GOAL OF THE EXERCISE: Convert the rows into a Markdown table with the columns Row and Line, giving each nonblank line its own row number and skipping the blank lines.

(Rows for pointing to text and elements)
####
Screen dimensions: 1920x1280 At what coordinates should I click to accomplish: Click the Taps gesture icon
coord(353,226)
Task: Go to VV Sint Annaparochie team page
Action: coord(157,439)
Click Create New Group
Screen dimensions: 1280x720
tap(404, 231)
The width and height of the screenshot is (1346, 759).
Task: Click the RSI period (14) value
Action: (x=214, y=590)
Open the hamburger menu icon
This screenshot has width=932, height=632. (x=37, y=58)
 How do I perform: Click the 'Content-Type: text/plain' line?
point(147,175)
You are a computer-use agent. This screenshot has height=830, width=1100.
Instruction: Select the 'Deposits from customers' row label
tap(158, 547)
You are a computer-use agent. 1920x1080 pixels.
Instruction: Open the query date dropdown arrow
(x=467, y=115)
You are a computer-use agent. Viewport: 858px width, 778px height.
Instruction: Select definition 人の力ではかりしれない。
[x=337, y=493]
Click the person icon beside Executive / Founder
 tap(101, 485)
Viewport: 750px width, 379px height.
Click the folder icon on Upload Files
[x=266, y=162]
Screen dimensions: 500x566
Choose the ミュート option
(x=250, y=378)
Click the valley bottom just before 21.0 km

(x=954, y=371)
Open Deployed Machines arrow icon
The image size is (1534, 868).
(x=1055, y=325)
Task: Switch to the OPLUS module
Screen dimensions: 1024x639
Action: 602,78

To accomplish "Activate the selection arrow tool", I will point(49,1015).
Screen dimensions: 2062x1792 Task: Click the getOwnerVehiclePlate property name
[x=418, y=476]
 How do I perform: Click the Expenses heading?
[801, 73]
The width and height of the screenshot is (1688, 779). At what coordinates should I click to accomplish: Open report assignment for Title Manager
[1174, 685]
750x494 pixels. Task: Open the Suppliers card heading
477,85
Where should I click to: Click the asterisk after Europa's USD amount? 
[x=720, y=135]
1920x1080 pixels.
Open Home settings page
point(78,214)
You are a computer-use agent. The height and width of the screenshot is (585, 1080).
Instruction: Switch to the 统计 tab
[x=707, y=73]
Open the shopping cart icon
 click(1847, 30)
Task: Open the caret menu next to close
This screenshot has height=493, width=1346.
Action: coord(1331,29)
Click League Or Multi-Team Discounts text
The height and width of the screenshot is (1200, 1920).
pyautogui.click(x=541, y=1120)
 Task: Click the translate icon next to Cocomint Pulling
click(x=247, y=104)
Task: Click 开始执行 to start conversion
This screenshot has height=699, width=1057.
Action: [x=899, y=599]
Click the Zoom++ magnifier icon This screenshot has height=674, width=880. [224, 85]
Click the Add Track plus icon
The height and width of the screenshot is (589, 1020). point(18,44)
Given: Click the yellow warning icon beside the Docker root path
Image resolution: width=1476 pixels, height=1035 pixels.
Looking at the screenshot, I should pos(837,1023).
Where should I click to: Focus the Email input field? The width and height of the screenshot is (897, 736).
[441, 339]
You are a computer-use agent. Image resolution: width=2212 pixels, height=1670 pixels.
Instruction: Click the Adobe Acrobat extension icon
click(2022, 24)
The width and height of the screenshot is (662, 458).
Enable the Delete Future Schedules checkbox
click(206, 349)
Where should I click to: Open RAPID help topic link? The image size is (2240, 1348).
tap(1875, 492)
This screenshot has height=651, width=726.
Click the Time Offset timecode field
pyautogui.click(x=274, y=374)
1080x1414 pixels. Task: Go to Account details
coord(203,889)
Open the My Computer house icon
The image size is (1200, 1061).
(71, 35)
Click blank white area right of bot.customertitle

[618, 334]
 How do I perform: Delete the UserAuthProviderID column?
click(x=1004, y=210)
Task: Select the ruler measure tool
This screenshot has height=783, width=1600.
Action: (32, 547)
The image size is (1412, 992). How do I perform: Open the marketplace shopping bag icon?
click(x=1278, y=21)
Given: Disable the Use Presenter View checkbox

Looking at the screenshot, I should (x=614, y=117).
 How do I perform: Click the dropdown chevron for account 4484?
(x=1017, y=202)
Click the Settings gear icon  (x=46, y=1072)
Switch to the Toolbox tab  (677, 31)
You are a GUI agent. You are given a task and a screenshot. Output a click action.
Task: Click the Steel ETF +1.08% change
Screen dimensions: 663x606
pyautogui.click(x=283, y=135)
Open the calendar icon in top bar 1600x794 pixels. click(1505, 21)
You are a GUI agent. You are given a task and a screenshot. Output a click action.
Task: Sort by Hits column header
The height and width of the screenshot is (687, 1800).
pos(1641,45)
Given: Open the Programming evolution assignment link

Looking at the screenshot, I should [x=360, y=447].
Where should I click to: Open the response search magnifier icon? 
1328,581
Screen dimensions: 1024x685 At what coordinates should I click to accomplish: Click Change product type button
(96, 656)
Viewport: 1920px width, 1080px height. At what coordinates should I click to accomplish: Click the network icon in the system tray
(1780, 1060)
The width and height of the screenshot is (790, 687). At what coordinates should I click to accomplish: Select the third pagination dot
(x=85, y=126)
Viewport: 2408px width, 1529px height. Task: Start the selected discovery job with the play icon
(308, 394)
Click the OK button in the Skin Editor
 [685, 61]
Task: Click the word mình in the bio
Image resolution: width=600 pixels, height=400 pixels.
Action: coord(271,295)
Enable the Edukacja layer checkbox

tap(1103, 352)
####
FINISHED TASK:
| Row | Line |
|---|---|
| 1 | Screen dimensions: 1920x1280 At what coordinates should I click to accomplish: Click the Taps gesture icon |
| 2 | coord(353,226) |
| 3 | Task: Go to VV Sint Annaparochie team page |
| 4 | Action: coord(157,439) |
| 5 | Click Create New Group |
| 6 | Screen dimensions: 1280x720 |
| 7 | tap(404, 231) |
| 8 | The width and height of the screenshot is (1346, 759). |
| 9 | Task: Click the RSI period (14) value |
| 10 | Action: (x=214, y=590) |
| 11 | Open the hamburger menu icon |
| 12 | This screenshot has width=932, height=632. (x=37, y=58) |
| 13 |  How do I perform: Click the 'Content-Type: text/plain' line? |
| 14 | point(147,175) |
| 15 | You are a computer-use agent. This screenshot has height=830, width=1100. |
| 16 | Instruction: Select the 'Deposits from customers' row label |
| 17 | tap(158, 547) |
| 18 | You are a computer-use agent. 1920x1080 pixels. |
| 19 | Instruction: Open the query date dropdown arrow |
| 20 | (x=467, y=115) |
| 21 | You are a computer-use agent. Viewport: 858px width, 778px height. |
| 22 | Instruction: Select definition 人の力ではかりしれない。 |
| 23 | [x=337, y=493] |
| 24 | Click the person icon beside Executive / Founder |
| 25 |  tap(101, 485) |
| 26 | Viewport: 750px width, 379px height. |
| 27 | Click the folder icon on Upload Files |
| 28 | [x=266, y=162] |
| 29 | Screen dimensions: 500x566 |
| 30 | Choose the ミュート option |
| 31 | (x=250, y=378) |
| 32 | Click the valley bottom just before 21.0 km |
| 33 | (x=954, y=371) |
| 34 | Open Deployed Machines arrow icon |
| 35 | The image size is (1534, 868). |
| 36 | (x=1055, y=325) |
| 37 | Task: Switch to the OPLUS module |
| 38 | Screen dimensions: 1024x639 |
| 39 | Action: 602,78 |
| 40 | To accomplish "Activate the selection arrow tool", I will point(49,1015). |
| 41 | Screen dimensions: 2062x1792 Task: Click the getOwnerVehiclePlate property name |
| 42 | [x=418, y=476] |
| 43 |  How do I perform: Click the Expenses heading? |
| 44 | [801, 73] |
| 45 | The width and height of the screenshot is (1688, 779). At what coordinates should I click to accomplish: Open report assignment for Title Manager |
| 46 | [1174, 685] |
| 47 | 750x494 pixels. Task: Open the Suppliers card heading |
| 48 | 477,85 |
| 49 | Where should I click to: Click the asterisk after Europa's USD amount?  |
| 50 | [x=720, y=135] |
| 51 | 1920x1080 pixels. |
| 52 | Open Home settings page |
| 53 | point(78,214) |
| 54 | You are a computer-use agent. The height and width of the screenshot is (585, 1080). |
| 55 | Instruction: Switch to the 统计 tab |
| 56 | [x=707, y=73] |
| 57 | Open the shopping cart icon |
| 58 |  click(1847, 30) |
| 59 | Task: Open the caret menu next to close |
| 60 | This screenshot has height=493, width=1346. |
| 61 | Action: coord(1331,29) |
| 62 | Click League Or Multi-Team Discounts text |
| 63 | The height and width of the screenshot is (1200, 1920). |
| 64 | pyautogui.click(x=541, y=1120) |
| 65 |  Task: Click the translate icon next to Cocomint Pulling |
| 66 | click(x=247, y=104) |
| 67 | Task: Click 开始执行 to start conversion |
| 68 | This screenshot has height=699, width=1057. |
| 69 | Action: [x=899, y=599] |
| 70 | Click the Zoom++ magnifier icon This screenshot has height=674, width=880. [224, 85] |
| 71 | Click the Add Track plus icon |
| 72 | The height and width of the screenshot is (589, 1020). point(18,44) |
| 73 | Given: Click the yellow warning icon beside the Docker root path |
| 74 | Image resolution: width=1476 pixels, height=1035 pixels. |
| 75 | Looking at the screenshot, I should pos(837,1023). |
| 76 | Where should I click to: Focus the Email input field? The width and height of the screenshot is (897, 736). |
| 77 | [441, 339] |
| 78 | You are a computer-use agent. Image resolution: width=2212 pixels, height=1670 pixels. |
| 79 | Instruction: Click the Adobe Acrobat extension icon |
| 80 | click(2022, 24) |
| 81 | The width and height of the screenshot is (662, 458). |
| 82 | Enable the Delete Future Schedules checkbox |
| 83 | click(206, 349) |
| 84 | Where should I click to: Open RAPID help topic link? The image size is (2240, 1348). |
| 85 | tap(1875, 492) |
| 86 | This screenshot has height=651, width=726. |
| 87 | Click the Time Offset timecode field |
| 88 | pyautogui.click(x=274, y=374) |
| 89 | 1080x1414 pixels. Task: Go to Account details |
| 90 | coord(203,889) |
| 91 | Open the My Computer house icon |
| 92 | The image size is (1200, 1061). |
| 93 | (71, 35) |
| 94 | Click blank white area right of bot.customertitle |
| 95 | [618, 334] |
| 96 |  How do I perform: Delete the UserAuthProviderID column? |
| 97 | click(x=1004, y=210) |
| 98 | Task: Select the ruler measure tool |
| 99 | This screenshot has height=783, width=1600. |
| 100 | Action: (32, 547) |
| 101 | The image size is (1412, 992). How do I perform: Open the marketplace shopping bag icon? |
| 102 | click(x=1278, y=21) |
| 103 | Given: Disable the Use Presenter View checkbox |
| 104 | Looking at the screenshot, I should (x=614, y=117). |
| 105 |  How do I perform: Click the dropdown chevron for account 4484? |
| 106 | (x=1017, y=202) |
| 107 | Click the Settings gear icon  (x=46, y=1072) |
| 108 | Switch to the Toolbox tab  (677, 31) |
| 109 | You are a GUI agent. You are given a task and a screenshot. Output a click action. |
| 110 | Task: Click the Steel ETF +1.08% change |
| 111 | Screen dimensions: 663x606 |
| 112 | pyautogui.click(x=283, y=135) |
| 113 | Open the calendar icon in top bar 1600x794 pixels. click(1505, 21) |
| 114 | You are a GUI agent. You are given a task and a screenshot. Output a click action. |
| 115 | Task: Sort by Hits column header |
| 116 | The height and width of the screenshot is (687, 1800). |
| 117 | pos(1641,45) |
| 118 | Given: Open the Programming evolution assignment link |
| 119 | Looking at the screenshot, I should [x=360, y=447]. |
| 120 | Where should I click to: Open the response search magnifier icon?  |
| 121 | 1328,581 |
| 122 | Screen dimensions: 1024x685 At what coordinates should I click to accomplish: Click Change product type button |
| 123 | (96, 656) |
| 124 | Viewport: 1920px width, 1080px height. At what coordinates should I click to accomplish: Click the network icon in the system tray |
| 125 | (1780, 1060) |
| 126 | The width and height of the screenshot is (790, 687). At what coordinates should I click to accomplish: Select the third pagination dot |
| 127 | (x=85, y=126) |
| 128 | Viewport: 2408px width, 1529px height. Task: Start the selected discovery job with the play icon |
| 129 | (308, 394) |
| 130 | Click the OK button in the Skin Editor |
| 131 |  [685, 61] |
| 132 | Task: Click the word mình in the bio |
| 133 | Image resolution: width=600 pixels, height=400 pixels. |
| 134 | Action: coord(271,295) |
| 135 | Enable the Edukacja layer checkbox |
| 136 | tap(1103, 352) |